Critical features and challenges associated with imaging in patients undergoing cancer immunotherapy.

机构信息

Molecular Immunology Unit, Institut Jules Bordet and Université Libre de Bruxelles, Boulevard de Waterloo, n. 127, Brussels, Belgium.

Department of Radiology, Azienda Ospedaliero Universitaria of Cagliari, SS 554 Monserrato, CA, Italy.

出版信息

Crit Rev Oncol Hematol. 2017 Dec;120:13-21. doi: 10.1016/j.critrevonc.2017.09.017. Epub 2017 Oct 10.

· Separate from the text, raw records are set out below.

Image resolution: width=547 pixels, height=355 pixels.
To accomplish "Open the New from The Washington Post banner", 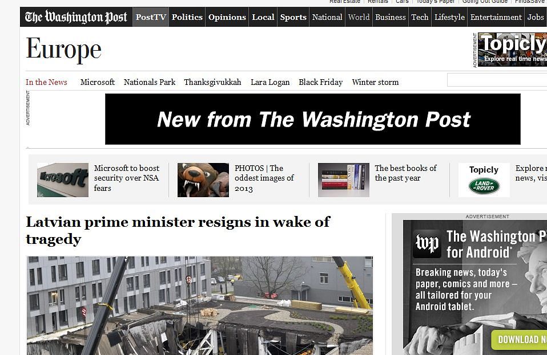I will tap(312, 119).
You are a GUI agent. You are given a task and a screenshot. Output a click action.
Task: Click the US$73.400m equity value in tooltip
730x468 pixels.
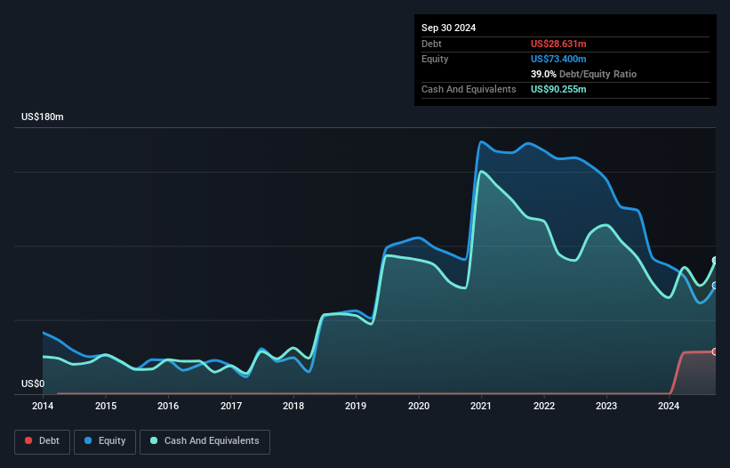[558, 59]

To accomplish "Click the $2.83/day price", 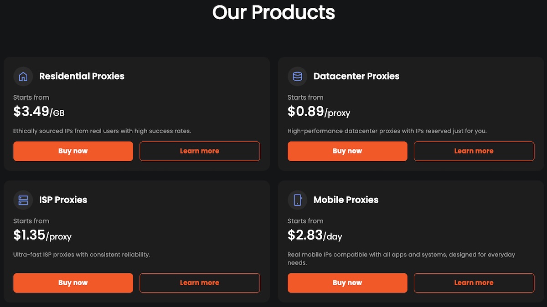I will pos(315,235).

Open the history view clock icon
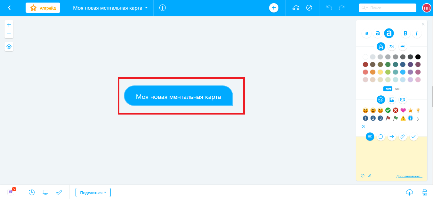point(32,192)
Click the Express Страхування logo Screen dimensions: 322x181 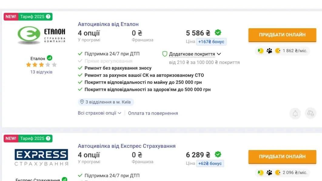[x=41, y=157]
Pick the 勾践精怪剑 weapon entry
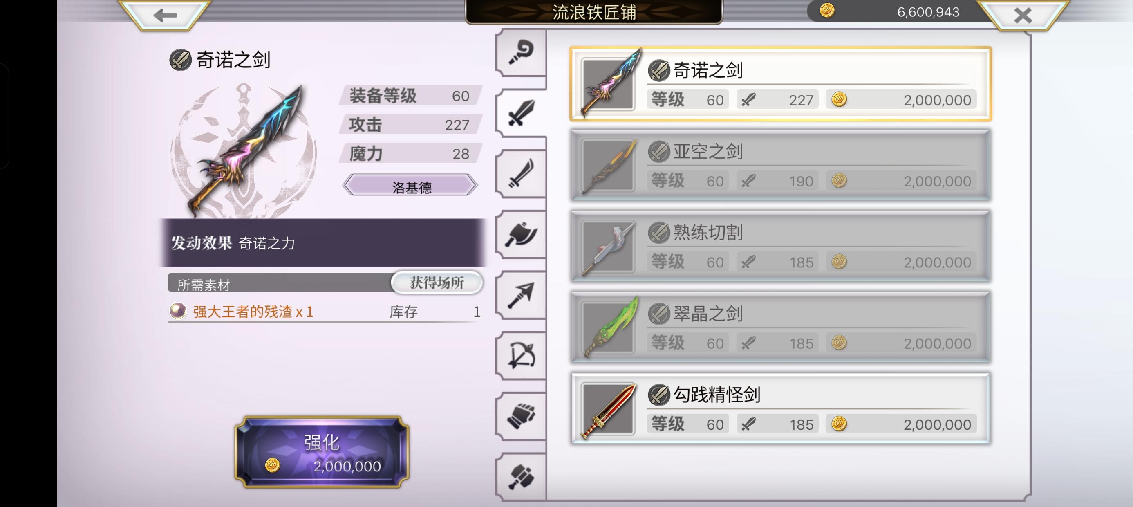 781,408
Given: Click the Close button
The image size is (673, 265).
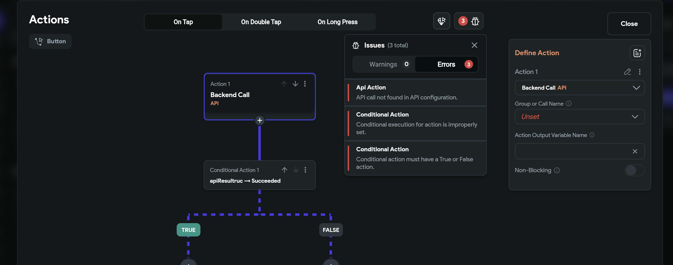Looking at the screenshot, I should click(x=629, y=24).
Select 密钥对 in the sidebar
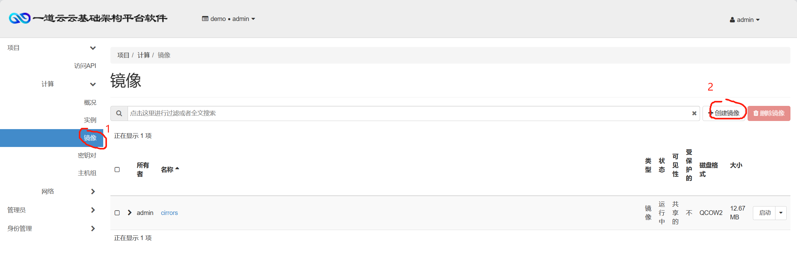 [87, 155]
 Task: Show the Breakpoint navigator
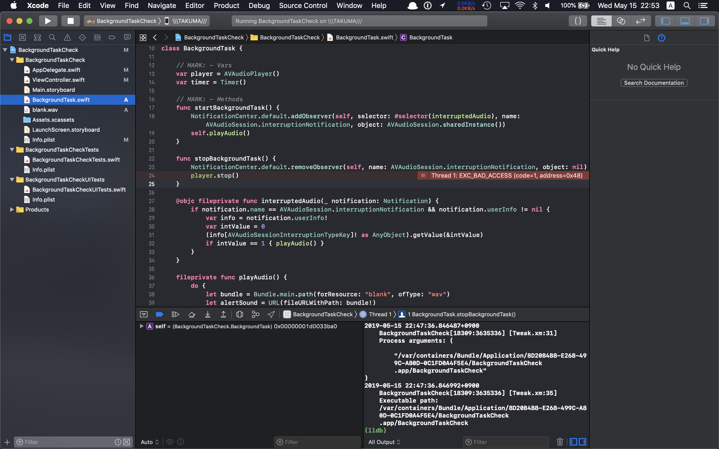tap(112, 37)
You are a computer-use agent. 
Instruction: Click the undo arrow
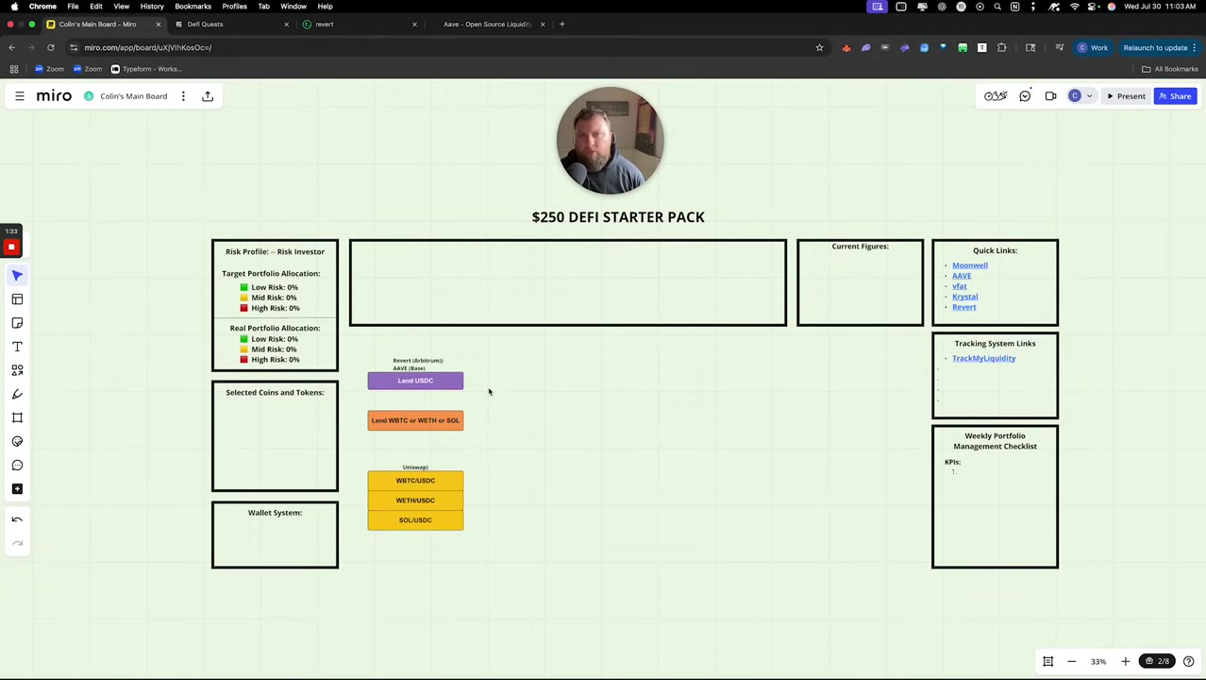(x=17, y=519)
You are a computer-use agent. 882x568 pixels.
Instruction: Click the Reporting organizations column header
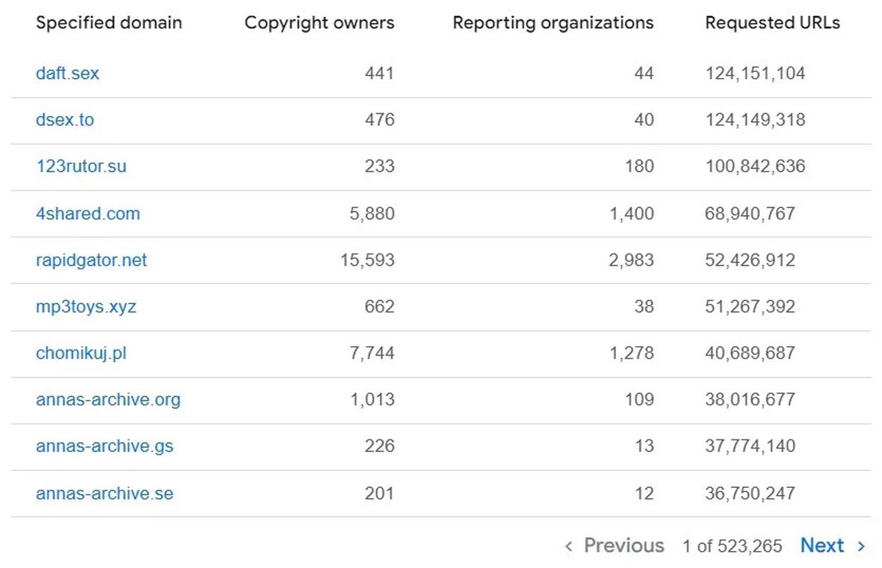click(553, 23)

DOI:10.1016/j.critrevonc.2017.09.017
PMID:29198327
Abstract

Manipulating an individual's immune system through immune checkpoint blockade is revolutionizing the paradigms of cancer treatment. Peculiar patterns and kinetics of response have been observed with these new drugs, rendering the assessment of tumor burden particularly challenging in cancer immunotherapy. The mechanisms of action for immune checkpoint blockade, based upon engagement of the adaptive immune system, can generate unusual response patterns, including pseudoprogression, hyperprogression, atypical and delayed responses. In patients treated with immune checkpoint blockade and radiotherapy, a reduction in tumor burden at metastatic sites distant from the irradiation field (abscopal effect) has been observed, with synergistic systemic immune effects provoked by this combination. New toxicities have also been observed, due to excessive immune activity in several organs, including lung, colon, liver and endocrine glands. Efforts to standardize assessment of cancer immunotherapy responses include novel consensus guidelines derived by modifying World Health Organization (WHO) and Response Evaluation Criteria In Solid Tumors (RECIST) criteria. The aim of this review is to evaluate imaging techniques currently used routinely in the clinic and those being used as investigational tools in immunotherapy clinical trials.

摘要

通过免疫检查点阻断来操纵个体的免疫系统正在彻底改变癌症治疗的模式。这些新药表现出独特的反应模式和动力学,使得在癌症免疫治疗中评估肿瘤负担变得特别具有挑战性。基于适应性免疫系统的免疫检查点阻断的作用机制可以产生不同寻常的反应模式,包括假性进展、超进展、非典型和延迟反应。在接受免疫检查点阻断和放疗治疗的患者中,已经观察到远离照射野的转移部位的肿瘤负担减少(远隔效应),这种联合治疗引发了协同的全身免疫效应。由于几个器官(包括肺、结肠、肝和内分泌腺)的过度免疫活性,也观察到了新的毒性。为了标准化癌症免疫治疗反应的评估,包括通过修改世界卫生组织(WHO)和实体瘤反应评估标准(RECIST)标准衍生的新共识指南。本文的目的是评估目前在临床上常规使用的成像技术以及作为免疫治疗临床试验中研究工具的成像技术。